Market Watch: April 3-8
The federal budget this week has been on everyone’s mind and television set. With the federal government set to shut down tonight at midnight if no budget is passed, markets have been keeping an eye on what is happening here in Washington. Currently, no agreement is in place and signs increasingly point to a government shutdown with agencies and leaders in both parties preparing.
This is bad news for everyone; markets will almost certainly react negatively. A government shutdown could have significant economic effects, and would impact government contractors, federal employees, taxpayers expecting refunds, tourists, and homebuyers, among others. More significantly, a shutdown could hurt market confidence. If policymakers cannot come to an agreement on funding government for only a few short-months where the differences are only several billion dollars, how will they come together to raise the debt ceiling? And how will they be able to deal with our looming fiscal challenges?
On the international front, Portugal has chosen to seek international aid from the EU to deal with their excessive debt. The prospect of this bailout has eased market fears about Portugal’s finances; according to Erik Nielsen, chief European economist at Goldman Sachs, “[t]his is good news. We've been saying for a while that Portugal's finances were not sustainable at these rates. We think the contagion stops here.” They are expected to recieve between $86 billion and $115 billion.

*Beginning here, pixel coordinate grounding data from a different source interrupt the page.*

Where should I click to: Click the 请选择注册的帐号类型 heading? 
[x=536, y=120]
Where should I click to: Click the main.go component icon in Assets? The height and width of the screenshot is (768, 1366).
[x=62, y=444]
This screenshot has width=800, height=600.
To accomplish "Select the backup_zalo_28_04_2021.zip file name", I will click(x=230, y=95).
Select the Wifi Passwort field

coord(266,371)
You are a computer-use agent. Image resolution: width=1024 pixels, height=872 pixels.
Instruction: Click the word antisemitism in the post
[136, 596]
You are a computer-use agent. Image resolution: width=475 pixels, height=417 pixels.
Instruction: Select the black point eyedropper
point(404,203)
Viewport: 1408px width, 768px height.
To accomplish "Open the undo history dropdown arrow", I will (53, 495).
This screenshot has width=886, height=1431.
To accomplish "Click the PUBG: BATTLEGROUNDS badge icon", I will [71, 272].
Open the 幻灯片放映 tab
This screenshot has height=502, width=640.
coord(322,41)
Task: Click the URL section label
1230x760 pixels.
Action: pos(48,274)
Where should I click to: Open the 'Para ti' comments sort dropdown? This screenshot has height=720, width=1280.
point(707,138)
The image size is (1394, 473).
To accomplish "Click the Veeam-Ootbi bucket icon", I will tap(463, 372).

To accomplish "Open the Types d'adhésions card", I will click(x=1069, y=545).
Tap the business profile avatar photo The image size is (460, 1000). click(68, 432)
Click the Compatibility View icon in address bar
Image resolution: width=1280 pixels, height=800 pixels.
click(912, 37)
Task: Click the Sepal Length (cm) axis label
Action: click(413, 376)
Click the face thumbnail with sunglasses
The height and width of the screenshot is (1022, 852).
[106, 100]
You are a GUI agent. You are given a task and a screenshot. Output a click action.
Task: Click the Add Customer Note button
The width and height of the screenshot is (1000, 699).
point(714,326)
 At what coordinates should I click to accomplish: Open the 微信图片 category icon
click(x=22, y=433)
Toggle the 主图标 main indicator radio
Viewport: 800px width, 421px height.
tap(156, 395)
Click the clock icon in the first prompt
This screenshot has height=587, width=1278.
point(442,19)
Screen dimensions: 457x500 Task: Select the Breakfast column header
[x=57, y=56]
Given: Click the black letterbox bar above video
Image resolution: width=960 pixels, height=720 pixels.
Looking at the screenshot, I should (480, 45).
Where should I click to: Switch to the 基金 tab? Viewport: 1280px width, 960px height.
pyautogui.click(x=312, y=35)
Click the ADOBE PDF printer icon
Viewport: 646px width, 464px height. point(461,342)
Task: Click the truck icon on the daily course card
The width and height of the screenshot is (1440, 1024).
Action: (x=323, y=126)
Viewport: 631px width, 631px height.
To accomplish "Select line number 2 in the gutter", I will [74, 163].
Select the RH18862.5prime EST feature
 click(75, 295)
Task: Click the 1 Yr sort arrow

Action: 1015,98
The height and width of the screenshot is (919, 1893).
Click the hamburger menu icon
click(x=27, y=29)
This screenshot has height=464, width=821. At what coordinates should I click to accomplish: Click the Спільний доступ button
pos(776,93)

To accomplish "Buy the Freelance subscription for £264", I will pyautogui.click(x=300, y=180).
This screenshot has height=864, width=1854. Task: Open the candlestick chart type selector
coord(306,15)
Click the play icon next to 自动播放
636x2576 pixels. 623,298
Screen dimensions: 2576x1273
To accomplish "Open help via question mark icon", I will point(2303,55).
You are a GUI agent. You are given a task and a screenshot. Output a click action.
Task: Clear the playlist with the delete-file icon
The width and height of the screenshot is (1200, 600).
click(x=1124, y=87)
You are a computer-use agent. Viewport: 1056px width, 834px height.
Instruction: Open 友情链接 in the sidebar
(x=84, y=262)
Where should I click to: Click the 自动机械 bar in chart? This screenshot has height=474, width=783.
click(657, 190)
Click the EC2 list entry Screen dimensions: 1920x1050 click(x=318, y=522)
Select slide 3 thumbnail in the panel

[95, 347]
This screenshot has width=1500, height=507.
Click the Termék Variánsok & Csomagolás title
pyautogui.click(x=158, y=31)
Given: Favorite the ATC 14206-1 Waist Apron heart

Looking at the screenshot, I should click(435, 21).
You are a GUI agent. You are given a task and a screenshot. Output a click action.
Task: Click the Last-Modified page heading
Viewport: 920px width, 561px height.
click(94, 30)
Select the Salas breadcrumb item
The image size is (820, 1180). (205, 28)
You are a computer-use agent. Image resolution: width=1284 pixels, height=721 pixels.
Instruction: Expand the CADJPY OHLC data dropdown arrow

Meanwhile, food and gas prices have continued in their upward trend; oil prices have risen from $107.94 last friday, to $111.90 today. Some analysts have argued that these price increases will offset the positive stimulative effect of the tax cut deal (which included a payroll tax holiday) last year. They could also lead to increases in overall inflation, which could put more pressure on the federal reserve to increase interest rates, as some central banks have already begun doing.